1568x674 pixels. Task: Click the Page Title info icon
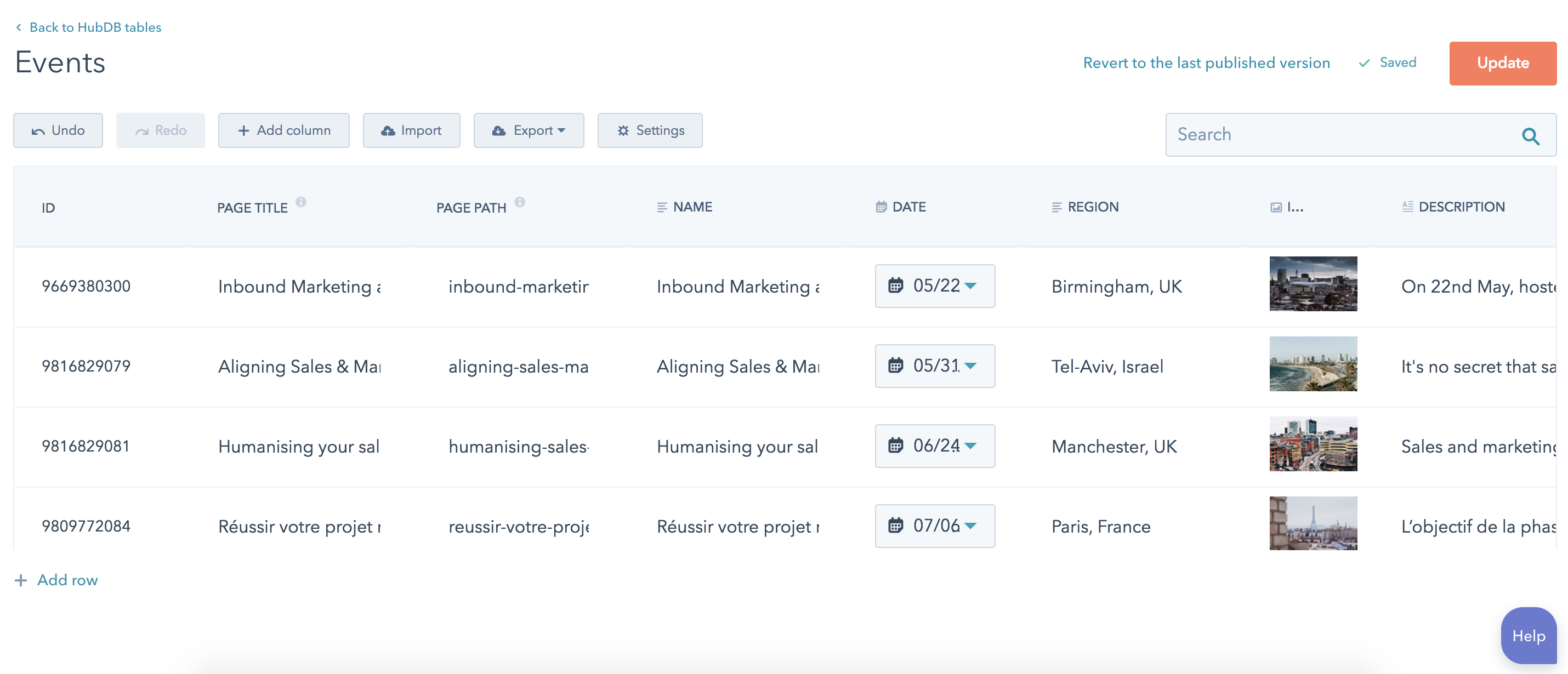[x=302, y=202]
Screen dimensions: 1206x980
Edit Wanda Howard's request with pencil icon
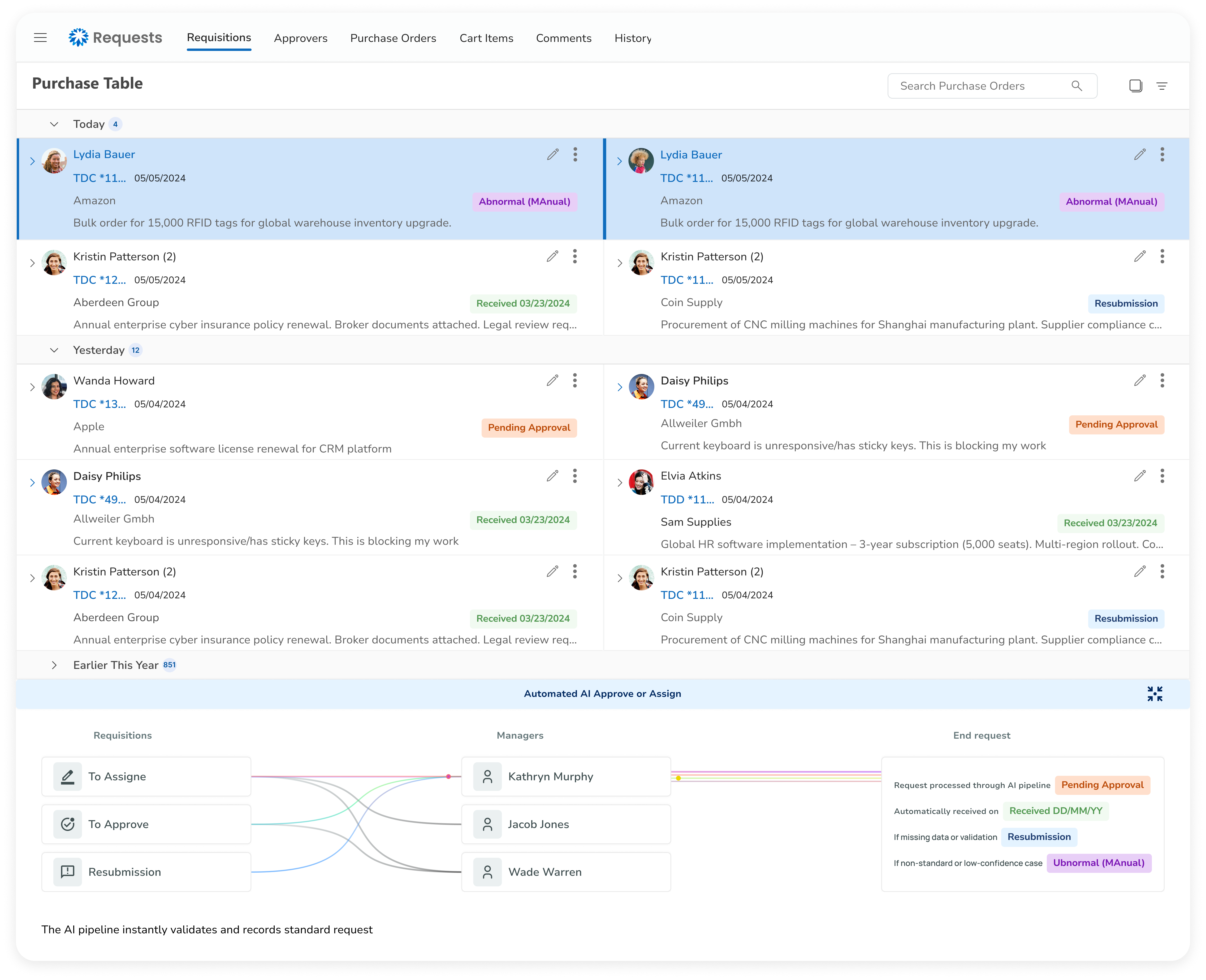coord(552,381)
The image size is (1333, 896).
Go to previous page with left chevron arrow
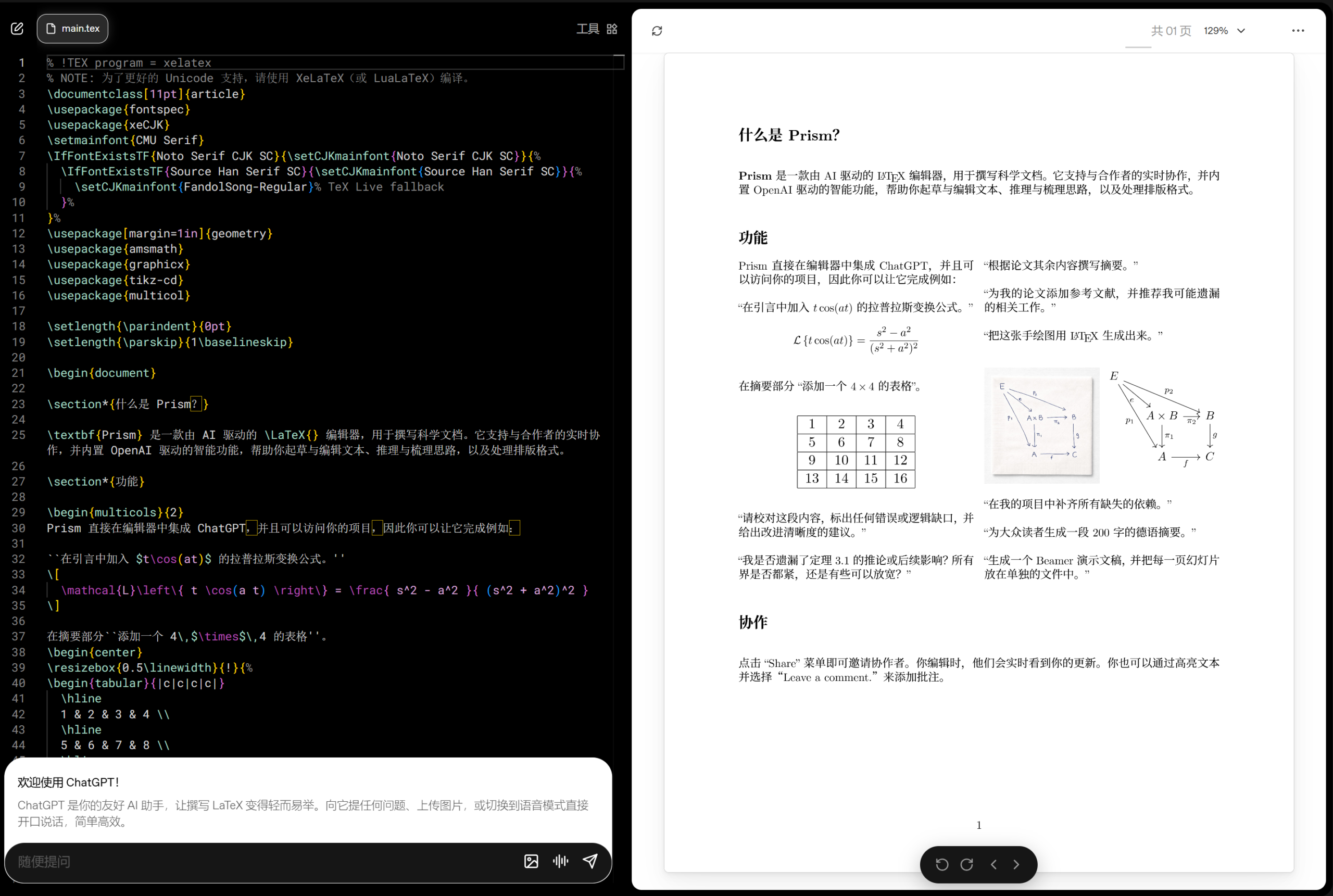[x=994, y=865]
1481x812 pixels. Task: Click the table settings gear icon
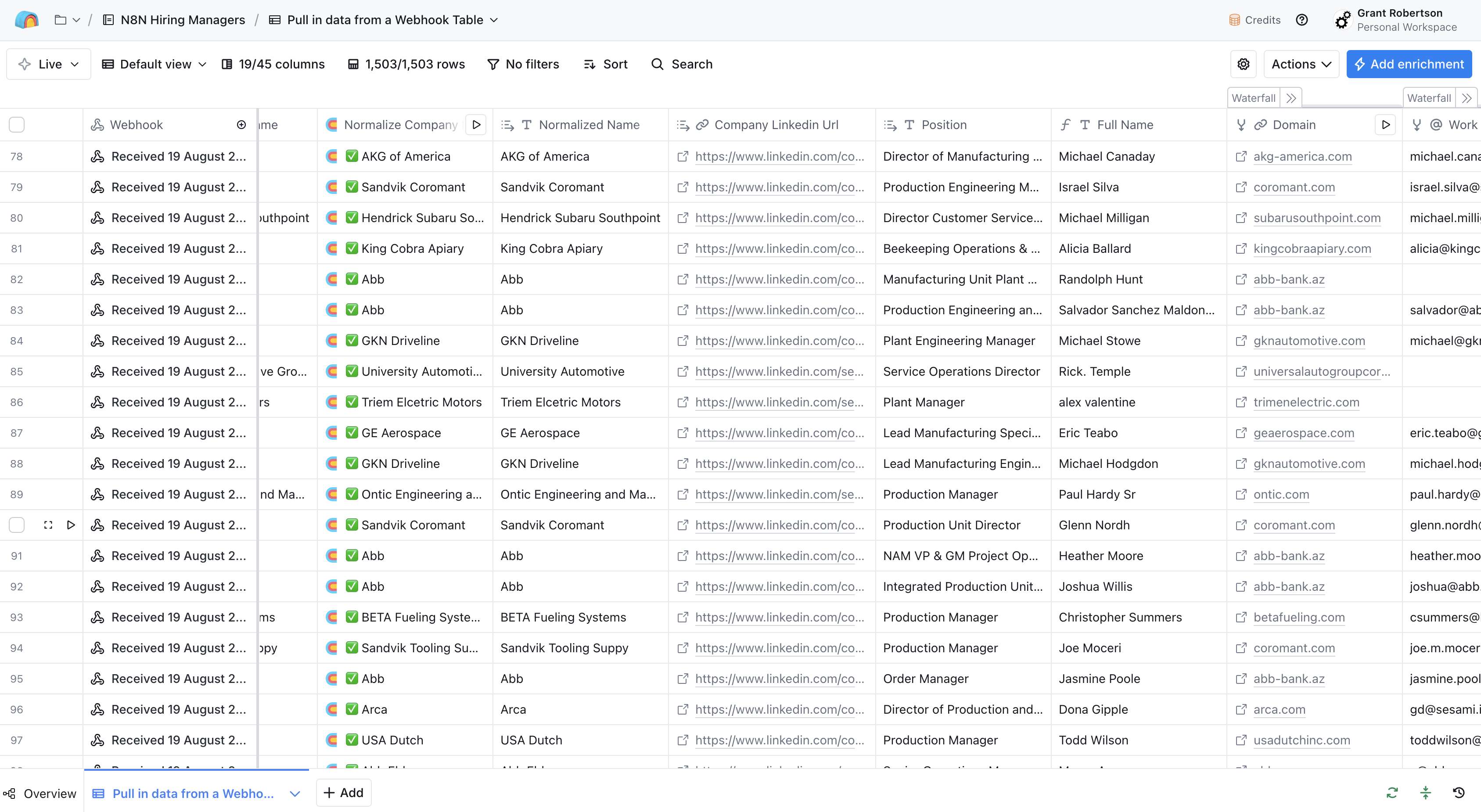(1243, 64)
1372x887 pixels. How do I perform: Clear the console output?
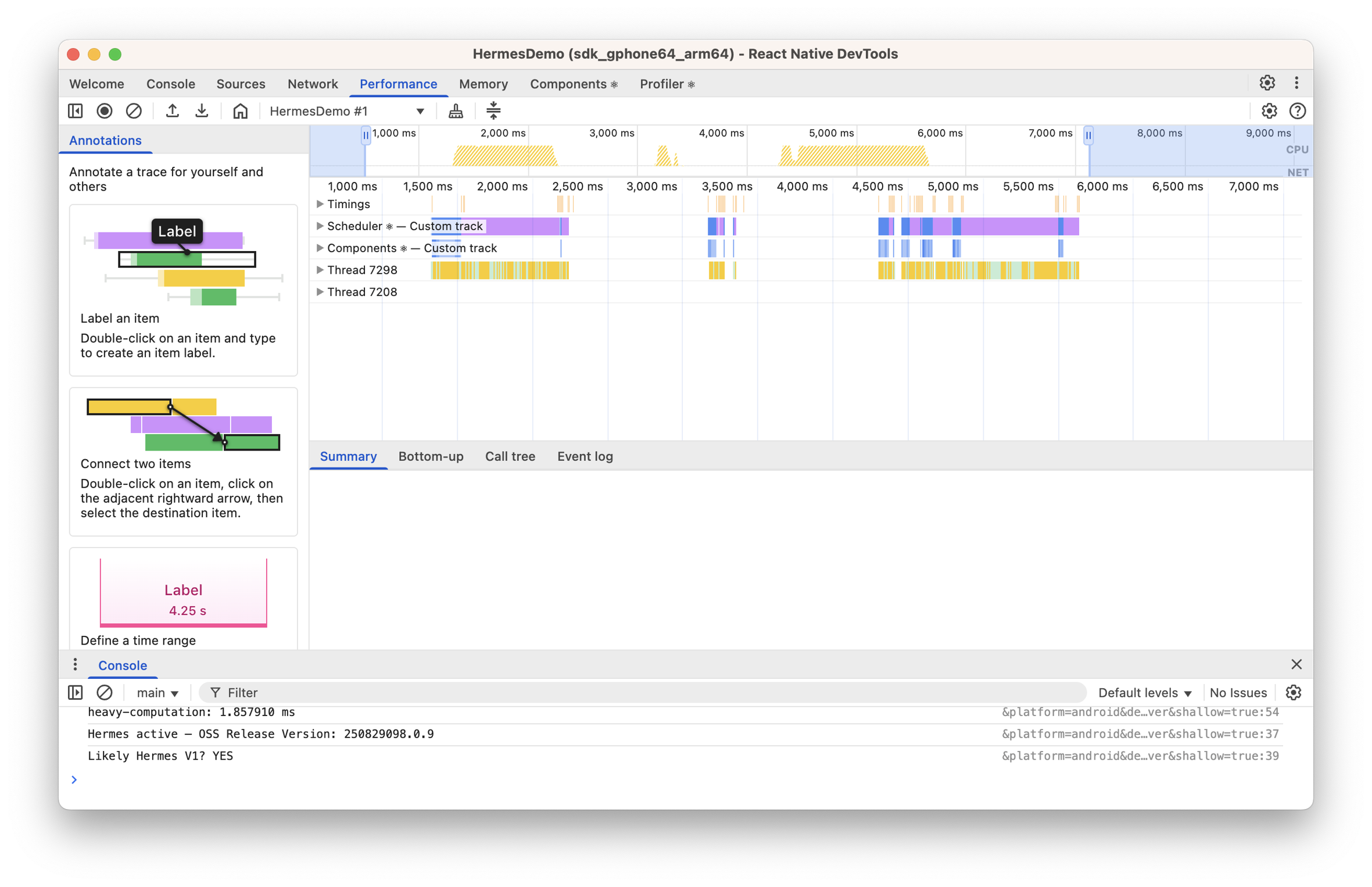[105, 692]
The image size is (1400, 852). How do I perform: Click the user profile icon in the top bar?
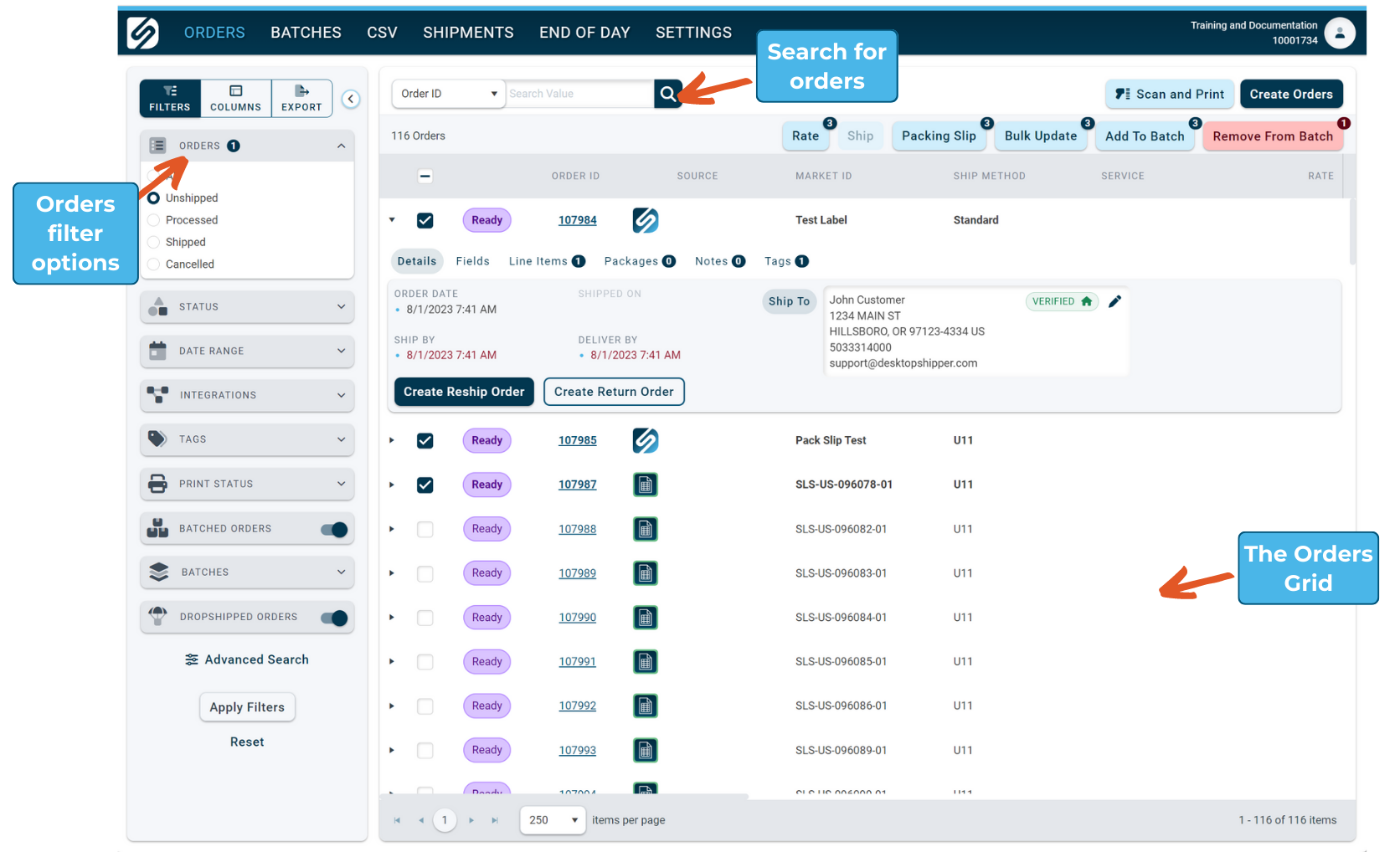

### YOUR TASK
Working through the records, copy each line in which the word "size" appears.

### RESPONSE AREA
The image size is (1333, 896).
The image size is (1400, 852). How do I perform: Click the user profile icon in the top bar?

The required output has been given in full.